Answer with a number only, giving how many lines in the data below include "icon".

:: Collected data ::
BEGIN

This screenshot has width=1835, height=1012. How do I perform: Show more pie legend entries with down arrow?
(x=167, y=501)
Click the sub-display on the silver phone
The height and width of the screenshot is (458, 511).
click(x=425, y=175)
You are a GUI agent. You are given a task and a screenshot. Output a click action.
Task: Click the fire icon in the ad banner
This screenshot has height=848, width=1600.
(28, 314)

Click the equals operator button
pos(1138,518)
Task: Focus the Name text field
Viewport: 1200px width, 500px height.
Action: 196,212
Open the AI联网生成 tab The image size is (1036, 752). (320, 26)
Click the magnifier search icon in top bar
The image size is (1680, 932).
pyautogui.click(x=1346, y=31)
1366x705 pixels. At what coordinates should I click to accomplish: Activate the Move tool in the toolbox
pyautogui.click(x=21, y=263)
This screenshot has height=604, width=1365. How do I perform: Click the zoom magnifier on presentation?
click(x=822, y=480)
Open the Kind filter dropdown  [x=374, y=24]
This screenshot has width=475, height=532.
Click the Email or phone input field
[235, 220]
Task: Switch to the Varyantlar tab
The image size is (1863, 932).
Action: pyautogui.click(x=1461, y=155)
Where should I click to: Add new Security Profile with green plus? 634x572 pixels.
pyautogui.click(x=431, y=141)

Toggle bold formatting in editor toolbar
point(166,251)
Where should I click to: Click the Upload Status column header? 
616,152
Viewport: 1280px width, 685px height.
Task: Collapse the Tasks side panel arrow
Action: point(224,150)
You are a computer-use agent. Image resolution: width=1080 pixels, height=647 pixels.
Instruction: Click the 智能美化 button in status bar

END

:: Finished exercise ::
2